It's heading into the 4th of July Weekend, which means that it's time for a couple well meaning articles on the reasons why the United States is a terrible idea. Vox serves one up with an article listing three reasons why the author thinks a world in which the American Revolution never happened would have been a better place. His reasons are:
1) Abolition would have happened faster if the colonies were still controlled by Britain. (Britain passed the Slavery Abolition Act in 1834.)
2) The American Indians would have been marginally better treated if the US had been like Canada. (This seems like a bit of a reach in that Canada was pretty rough on its native peoples when they were on land they actually wanted. I also was amused when he cited Mexico being less hard on the Comanches than the US was since sane people, including other Indian tribes, generally wanted to be hard on the Comanches. The Comanches were bad news.)

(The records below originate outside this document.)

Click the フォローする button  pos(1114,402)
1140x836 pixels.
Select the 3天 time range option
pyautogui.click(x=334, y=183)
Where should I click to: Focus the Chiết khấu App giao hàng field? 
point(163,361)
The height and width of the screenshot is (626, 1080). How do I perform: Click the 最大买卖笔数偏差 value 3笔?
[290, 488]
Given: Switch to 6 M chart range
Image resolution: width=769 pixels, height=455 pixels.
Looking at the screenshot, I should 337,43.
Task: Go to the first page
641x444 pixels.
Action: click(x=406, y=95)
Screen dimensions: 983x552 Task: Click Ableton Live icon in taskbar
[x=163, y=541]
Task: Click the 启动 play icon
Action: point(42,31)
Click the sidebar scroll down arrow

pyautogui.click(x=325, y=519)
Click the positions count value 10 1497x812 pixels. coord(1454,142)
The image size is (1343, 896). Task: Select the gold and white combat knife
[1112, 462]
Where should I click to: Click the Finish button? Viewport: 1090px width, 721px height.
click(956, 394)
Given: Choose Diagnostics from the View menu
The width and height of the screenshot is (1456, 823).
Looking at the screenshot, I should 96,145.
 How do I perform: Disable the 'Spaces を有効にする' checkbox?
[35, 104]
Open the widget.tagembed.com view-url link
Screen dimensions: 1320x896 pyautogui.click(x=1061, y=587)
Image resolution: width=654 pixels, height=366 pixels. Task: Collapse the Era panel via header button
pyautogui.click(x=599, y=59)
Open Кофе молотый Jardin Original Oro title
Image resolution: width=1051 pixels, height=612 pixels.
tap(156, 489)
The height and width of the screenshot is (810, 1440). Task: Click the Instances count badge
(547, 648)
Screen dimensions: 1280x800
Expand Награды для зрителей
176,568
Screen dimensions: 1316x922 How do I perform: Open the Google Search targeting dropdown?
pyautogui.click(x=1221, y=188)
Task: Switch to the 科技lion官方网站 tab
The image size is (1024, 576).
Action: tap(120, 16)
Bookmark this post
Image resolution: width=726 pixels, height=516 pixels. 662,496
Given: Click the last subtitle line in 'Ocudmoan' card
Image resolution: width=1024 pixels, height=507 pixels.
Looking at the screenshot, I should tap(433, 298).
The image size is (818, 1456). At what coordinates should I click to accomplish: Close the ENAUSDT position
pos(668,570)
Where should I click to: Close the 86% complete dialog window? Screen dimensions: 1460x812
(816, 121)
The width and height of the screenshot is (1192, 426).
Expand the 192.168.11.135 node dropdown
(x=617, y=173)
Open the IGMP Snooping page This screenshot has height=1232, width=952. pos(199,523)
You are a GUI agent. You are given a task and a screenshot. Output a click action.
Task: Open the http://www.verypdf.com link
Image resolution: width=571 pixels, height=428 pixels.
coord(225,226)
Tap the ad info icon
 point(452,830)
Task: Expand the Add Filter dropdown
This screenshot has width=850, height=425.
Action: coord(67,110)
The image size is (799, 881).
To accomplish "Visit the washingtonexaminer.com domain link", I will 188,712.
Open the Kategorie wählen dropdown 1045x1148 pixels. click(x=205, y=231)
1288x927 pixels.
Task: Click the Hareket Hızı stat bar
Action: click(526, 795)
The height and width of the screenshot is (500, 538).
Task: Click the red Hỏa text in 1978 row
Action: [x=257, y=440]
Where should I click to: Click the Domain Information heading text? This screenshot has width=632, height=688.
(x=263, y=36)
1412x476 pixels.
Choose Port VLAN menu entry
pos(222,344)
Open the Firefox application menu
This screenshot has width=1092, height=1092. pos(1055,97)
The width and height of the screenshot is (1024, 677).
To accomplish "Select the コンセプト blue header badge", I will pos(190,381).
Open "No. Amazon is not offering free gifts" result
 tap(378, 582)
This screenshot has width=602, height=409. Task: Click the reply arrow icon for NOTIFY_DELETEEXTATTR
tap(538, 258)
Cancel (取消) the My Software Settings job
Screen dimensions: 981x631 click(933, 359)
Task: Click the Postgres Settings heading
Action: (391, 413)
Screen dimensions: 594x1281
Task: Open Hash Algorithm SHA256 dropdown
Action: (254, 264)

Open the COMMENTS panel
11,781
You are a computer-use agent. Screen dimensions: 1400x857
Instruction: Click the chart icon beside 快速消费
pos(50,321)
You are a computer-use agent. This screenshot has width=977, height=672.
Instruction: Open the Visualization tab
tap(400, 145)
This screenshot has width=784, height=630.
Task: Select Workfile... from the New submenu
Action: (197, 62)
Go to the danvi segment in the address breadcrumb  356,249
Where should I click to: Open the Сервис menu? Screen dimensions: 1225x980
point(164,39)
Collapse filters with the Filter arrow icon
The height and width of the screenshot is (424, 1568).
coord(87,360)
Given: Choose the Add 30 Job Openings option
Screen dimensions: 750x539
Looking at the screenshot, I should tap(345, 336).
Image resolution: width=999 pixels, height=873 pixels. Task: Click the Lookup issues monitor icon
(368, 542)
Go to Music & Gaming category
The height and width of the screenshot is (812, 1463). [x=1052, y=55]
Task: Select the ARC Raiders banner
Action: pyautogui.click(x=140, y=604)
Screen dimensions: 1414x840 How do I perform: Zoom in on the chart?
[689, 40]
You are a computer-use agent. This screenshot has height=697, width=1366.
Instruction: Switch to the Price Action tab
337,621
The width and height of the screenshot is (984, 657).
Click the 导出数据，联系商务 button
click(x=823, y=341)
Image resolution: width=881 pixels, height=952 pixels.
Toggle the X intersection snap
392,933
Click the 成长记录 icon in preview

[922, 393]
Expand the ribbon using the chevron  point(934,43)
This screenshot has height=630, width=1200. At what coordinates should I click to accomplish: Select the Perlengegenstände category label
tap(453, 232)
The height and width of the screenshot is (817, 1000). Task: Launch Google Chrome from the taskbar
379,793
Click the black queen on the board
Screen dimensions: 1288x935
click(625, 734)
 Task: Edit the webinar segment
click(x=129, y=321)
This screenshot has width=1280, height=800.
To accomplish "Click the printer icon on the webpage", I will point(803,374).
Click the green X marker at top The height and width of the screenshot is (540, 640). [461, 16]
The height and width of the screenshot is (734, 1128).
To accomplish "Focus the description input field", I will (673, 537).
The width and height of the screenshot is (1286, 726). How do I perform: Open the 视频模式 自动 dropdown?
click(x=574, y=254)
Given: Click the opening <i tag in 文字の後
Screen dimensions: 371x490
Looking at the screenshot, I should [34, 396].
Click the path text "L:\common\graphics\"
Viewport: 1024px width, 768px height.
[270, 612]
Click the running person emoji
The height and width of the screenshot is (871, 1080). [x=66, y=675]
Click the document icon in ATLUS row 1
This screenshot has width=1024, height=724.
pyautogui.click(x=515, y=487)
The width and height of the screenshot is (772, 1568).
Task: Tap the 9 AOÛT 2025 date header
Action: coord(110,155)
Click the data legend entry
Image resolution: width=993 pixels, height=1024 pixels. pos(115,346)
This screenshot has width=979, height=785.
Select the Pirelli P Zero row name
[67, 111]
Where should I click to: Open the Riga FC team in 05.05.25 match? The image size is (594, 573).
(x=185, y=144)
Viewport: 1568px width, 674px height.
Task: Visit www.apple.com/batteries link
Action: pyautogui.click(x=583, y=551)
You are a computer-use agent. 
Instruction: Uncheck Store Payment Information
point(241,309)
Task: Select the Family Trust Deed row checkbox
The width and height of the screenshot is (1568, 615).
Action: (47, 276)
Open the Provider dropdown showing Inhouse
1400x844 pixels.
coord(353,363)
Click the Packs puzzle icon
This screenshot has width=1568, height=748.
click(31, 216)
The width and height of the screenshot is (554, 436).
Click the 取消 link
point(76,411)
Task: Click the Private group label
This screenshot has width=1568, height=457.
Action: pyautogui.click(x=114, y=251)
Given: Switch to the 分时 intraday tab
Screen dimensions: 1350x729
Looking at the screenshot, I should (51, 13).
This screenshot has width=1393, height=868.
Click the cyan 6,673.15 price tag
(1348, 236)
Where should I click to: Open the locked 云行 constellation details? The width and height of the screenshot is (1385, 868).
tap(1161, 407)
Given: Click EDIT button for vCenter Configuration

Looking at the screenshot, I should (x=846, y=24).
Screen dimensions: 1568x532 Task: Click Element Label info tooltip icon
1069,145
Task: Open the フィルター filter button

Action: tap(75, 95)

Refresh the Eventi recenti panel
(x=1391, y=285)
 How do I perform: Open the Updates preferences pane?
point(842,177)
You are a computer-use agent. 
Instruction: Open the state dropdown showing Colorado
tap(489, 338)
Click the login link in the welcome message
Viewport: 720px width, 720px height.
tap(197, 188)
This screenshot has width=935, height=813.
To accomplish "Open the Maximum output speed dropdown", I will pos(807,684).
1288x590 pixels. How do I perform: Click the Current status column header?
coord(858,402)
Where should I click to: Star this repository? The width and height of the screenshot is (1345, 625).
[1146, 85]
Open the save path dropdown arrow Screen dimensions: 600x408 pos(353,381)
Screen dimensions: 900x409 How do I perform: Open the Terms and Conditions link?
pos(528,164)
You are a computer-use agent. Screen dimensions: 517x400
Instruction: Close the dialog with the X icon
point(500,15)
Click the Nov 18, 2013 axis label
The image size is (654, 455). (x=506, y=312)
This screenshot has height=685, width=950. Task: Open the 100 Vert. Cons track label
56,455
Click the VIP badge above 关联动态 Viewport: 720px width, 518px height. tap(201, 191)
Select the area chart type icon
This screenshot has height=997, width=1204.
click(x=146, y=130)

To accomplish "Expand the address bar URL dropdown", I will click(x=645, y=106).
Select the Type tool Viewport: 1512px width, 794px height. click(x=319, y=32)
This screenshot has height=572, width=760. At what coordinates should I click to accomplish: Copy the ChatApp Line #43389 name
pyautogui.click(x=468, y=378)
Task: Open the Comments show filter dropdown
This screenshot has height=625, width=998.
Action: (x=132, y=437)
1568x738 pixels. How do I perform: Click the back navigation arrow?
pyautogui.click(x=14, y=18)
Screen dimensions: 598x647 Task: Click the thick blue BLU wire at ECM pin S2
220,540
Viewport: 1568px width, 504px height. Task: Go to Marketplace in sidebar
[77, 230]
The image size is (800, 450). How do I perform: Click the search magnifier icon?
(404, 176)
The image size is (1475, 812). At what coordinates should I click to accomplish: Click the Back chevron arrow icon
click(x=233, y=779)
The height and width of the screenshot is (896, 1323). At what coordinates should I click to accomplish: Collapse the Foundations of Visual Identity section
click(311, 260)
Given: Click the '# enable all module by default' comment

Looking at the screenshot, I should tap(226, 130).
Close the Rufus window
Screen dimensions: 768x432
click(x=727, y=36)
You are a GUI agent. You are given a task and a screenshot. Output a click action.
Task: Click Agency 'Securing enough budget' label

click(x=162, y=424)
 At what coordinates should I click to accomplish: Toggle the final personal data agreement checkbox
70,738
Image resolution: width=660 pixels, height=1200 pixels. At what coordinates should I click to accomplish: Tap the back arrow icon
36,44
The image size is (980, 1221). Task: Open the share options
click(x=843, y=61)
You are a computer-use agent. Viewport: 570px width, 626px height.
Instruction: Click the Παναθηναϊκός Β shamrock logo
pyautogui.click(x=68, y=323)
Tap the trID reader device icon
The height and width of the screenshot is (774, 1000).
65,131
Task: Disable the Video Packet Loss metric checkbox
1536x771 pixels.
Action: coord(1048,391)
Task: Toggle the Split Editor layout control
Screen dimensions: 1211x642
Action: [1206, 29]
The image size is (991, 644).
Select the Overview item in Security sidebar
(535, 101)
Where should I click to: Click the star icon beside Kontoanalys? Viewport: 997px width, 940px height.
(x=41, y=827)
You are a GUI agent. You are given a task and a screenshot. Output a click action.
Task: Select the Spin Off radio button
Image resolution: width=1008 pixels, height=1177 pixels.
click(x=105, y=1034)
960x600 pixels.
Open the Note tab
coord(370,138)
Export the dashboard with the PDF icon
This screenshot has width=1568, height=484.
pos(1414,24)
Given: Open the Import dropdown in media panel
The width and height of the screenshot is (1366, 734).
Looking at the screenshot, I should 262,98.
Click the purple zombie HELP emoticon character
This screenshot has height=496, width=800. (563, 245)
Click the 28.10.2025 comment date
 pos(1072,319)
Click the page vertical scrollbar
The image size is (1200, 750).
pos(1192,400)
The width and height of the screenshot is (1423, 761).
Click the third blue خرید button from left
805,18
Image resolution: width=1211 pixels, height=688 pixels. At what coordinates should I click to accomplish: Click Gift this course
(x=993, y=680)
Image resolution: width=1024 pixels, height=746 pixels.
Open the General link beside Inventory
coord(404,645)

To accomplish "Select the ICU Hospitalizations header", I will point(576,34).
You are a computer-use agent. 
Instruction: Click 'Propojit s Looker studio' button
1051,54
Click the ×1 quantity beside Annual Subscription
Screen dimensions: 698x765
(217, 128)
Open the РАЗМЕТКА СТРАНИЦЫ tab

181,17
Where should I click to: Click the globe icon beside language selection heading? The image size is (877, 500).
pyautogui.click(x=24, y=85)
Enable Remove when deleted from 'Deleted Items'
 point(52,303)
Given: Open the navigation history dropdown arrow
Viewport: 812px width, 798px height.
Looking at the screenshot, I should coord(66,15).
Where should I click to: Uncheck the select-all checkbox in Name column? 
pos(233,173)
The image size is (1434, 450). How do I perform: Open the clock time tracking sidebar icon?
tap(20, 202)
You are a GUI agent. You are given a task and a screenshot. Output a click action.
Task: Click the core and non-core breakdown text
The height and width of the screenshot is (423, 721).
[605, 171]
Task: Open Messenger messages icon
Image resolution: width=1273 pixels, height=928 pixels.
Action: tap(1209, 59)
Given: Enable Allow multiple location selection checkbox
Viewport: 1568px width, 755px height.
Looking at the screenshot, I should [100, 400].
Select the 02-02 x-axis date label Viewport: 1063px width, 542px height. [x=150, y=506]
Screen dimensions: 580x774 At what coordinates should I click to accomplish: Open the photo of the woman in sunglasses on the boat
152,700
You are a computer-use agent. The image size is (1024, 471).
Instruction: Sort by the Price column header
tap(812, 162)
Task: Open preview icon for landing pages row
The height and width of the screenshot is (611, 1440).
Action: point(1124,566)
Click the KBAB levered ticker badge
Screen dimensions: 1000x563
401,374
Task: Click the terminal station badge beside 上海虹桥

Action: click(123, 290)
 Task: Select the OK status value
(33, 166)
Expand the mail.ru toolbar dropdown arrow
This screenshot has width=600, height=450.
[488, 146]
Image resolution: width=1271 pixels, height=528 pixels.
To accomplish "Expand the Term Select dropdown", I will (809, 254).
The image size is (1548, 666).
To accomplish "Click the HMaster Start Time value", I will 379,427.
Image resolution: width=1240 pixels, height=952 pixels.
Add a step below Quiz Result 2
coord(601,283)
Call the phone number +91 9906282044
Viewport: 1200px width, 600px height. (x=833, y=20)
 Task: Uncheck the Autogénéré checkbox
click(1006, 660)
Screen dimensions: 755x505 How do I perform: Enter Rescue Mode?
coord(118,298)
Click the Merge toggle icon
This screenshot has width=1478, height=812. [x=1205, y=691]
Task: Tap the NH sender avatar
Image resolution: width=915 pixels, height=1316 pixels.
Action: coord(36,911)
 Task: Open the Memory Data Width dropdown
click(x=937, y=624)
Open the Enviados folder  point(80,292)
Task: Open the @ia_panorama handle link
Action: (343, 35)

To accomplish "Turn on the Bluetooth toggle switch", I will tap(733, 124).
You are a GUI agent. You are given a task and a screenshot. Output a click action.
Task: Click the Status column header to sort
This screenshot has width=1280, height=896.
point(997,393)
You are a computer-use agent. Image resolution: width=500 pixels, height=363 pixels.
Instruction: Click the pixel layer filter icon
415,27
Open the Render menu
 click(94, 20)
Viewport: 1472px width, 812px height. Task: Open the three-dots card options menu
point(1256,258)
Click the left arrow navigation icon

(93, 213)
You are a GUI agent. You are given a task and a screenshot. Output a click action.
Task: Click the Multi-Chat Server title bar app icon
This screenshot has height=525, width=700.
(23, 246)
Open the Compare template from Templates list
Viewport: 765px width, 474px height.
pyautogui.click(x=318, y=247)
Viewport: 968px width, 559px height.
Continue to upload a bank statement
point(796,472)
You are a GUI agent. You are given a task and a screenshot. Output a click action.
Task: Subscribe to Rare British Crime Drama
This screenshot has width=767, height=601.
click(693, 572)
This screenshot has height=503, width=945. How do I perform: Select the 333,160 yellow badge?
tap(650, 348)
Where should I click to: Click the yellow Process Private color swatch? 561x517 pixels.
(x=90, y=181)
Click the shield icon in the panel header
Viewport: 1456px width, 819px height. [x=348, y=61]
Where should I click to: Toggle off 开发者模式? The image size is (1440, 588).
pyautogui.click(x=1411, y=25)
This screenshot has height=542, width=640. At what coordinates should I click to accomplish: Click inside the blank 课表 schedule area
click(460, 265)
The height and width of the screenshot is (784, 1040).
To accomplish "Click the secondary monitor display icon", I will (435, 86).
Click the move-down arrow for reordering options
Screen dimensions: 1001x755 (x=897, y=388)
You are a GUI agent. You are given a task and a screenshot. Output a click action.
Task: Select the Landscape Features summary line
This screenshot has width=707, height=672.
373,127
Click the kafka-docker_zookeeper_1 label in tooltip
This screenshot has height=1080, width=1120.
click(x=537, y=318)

3) A British America would probably have been a parliamentary democracy, and the author thinks they are superior to republican forms of government because they are less prone to deadlock and less likely to descend into dictatorships.
That last one I'll leave alone as it's just another example of the odd fixation of the American left with the idea that if only we had a parliamentary for of government they'd get their own way. What I found tantalizing about the piece was, of course, the chance to think alternative history for a bit, which is always fun.
I think my favorite scenario for how his scenario would play out is:
The Southern Colonies stage successful a late American Revolution in the 1830s to protect slavery. Without the North to restrain them, the American Republic expands into Mexico, the Caribbean and Central America in a slave economy empire. Slavery is eventually abolished in name around 1900 in the American Republic, but it's replaced with a rigorous apartheid regime.
When the Great War breaks out, Britain is able to draw on the manpower reserves of the North American Dominions, which include the northern colonies, which remained loyal to the crown but are also less populated, less industrial, and less rich than the Northeast US in our timestream.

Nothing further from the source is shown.